Quizá precisamente por eso, porque las apreciaciones en el campo no son las mismas que se observan desde la televisión, o incluso desde la grada, es por lo que la Gimnástica Segoviana no quiere levantar la voz, más allá del lógico ‘calentón’ de los futbolistas en los minutos siguientes a los dos últimos partidos de liga, en los que dos decisiones arbitrales equivocadas han dejado a los azulgrana sin cuatro puntos que les habrían colocado empatados con el Zamora en la primera posición de la tabla.

ERRORES, Y NADA MÁS

Así, si la pasada semana Agustín Cuenca señalaba que “el árbitro puede equivocarse igual que los futbolistas”, tras el partido frente al Real Ávila en el que el colegiado Sánchez Ingidua anuló un gol a Rubén, de nuevo en la última acción del choque, por una mano que no fue tal, el técnico Manu González fue quien salió en defensa del trío arbitral. Aunque no pudo evitar el lamento al señalar que “no estamos teniendo suerte con estas acciones finales”, también puso de manifiesto que “si hubiéramos marcado alguna de las cinco o seis ocasiones anteriores, no estaríamos acordándonos del error del árbitro”.

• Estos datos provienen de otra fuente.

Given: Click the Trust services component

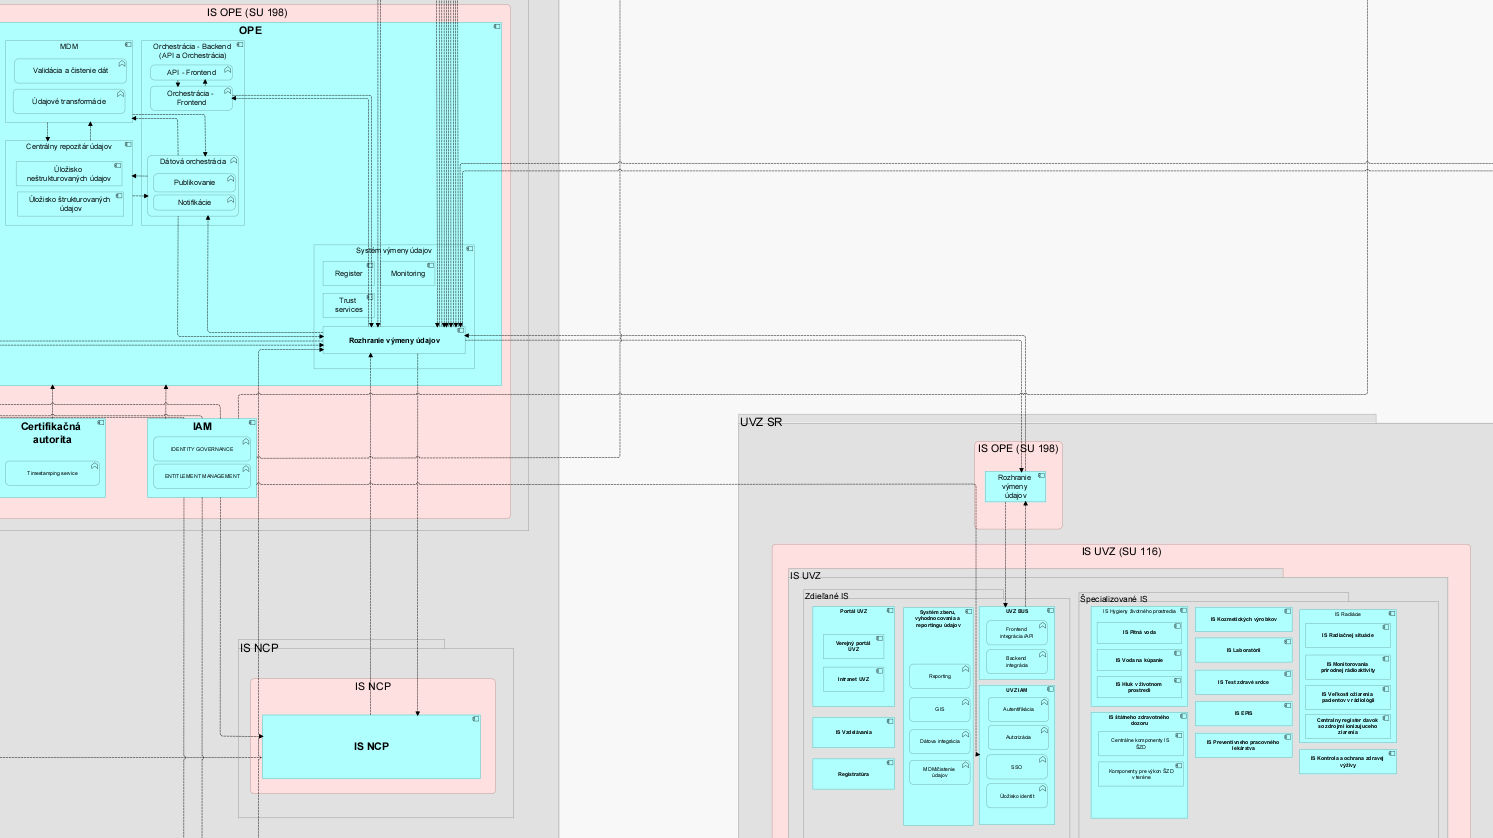Looking at the screenshot, I should (349, 305).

Es cierto que de puertas hacia dentro, en el equipo azulgrana existe la sensación de que en Ávila les volvió a pasar lo mismo que siete días antes frente al Júpiter Leonés, que el árbitro prefirió no meterse en líos, pero de puertas hacia fuera la intención es la de no cargar las tintas con acciones que no dejan de ser lances del juego, que unas veces perjudican, y otras caen a favor, y sí quedarse con las buenas sensaciones que dejó el equipo ante un buen rival que se vio superado ampliamente en no pocas fases del choque.

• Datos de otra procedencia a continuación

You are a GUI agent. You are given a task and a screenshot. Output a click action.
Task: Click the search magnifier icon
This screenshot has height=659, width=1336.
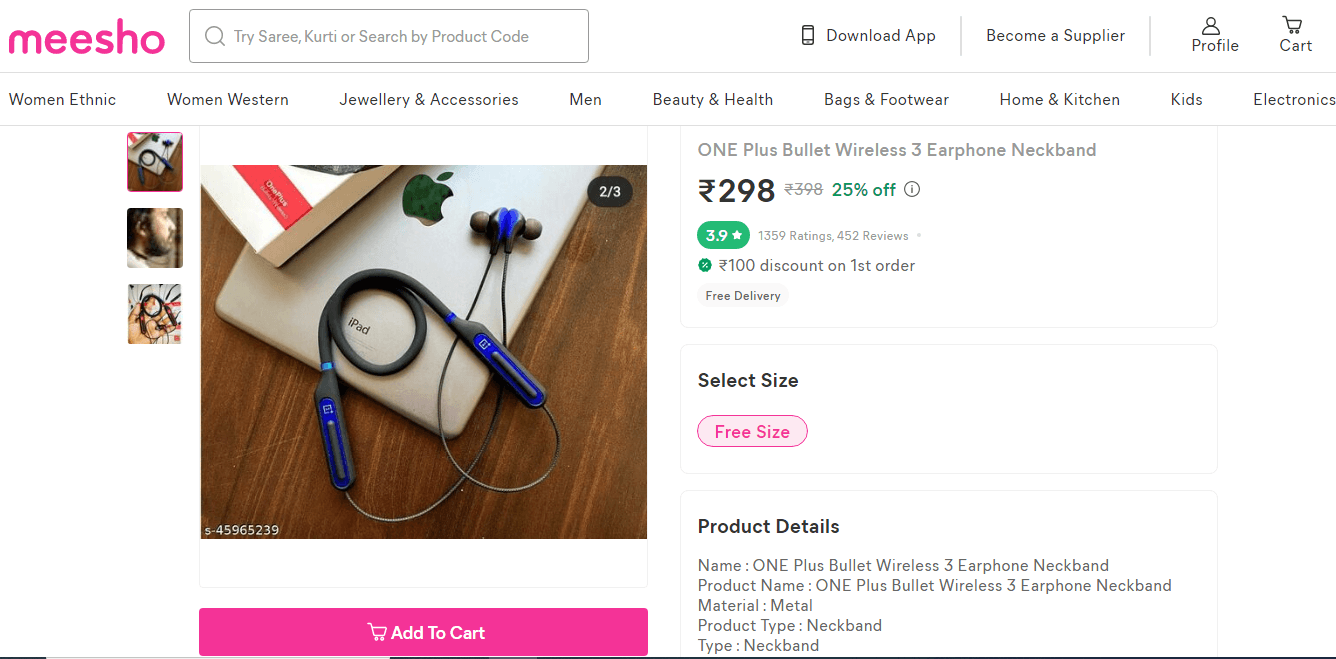[x=214, y=36]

La Segoviana fue bastante más reconocible en el Adolfo Suárez de lo que ha venido siendo en los últimos encuentros de la temporada, con futbolistas que volvieron a mostrar su nivel de compromiso con el club, rindiendo a plena satisfacción cuando más exigido estaba el plantel, con media docena de ausencias por lesión.

DE CASTIGO, NADA

En el caso del CD La Granja, la ‘ironía’ del destino llevó a que su partido fuera dirigido por el colegiado Estévez Nieto, protagonista de la polémica de la Segoviana con el Júpiter Leonés, y que debió recibir una buena nota por parte del informador arbitral de ese encuentro, ya que una semana después de inventarse una expulsión y anular un gol legal, volvió a pitar un choque de Tercera.

El equipo de Diego Yepes vivió una jornada negativa con su derrota por la mínima en casa, donde no hay manera de sumar tres puntos, y se mantiene dos por encima del descenso que marca la Cebrereña. La victoria del Sporting Uxama comprime un poco más las plazas de descenso, y por ello el conjunto del Real Sitio se ve obligado a puntuar en campos donde no parece fácil hacerlo, como el de La Albuera el próximo domingo, cuando a las cinco de la tarde azulgranas y granjeños se disputen los puntos en un derbi que se prevé de urgencias para ambos conjuntos.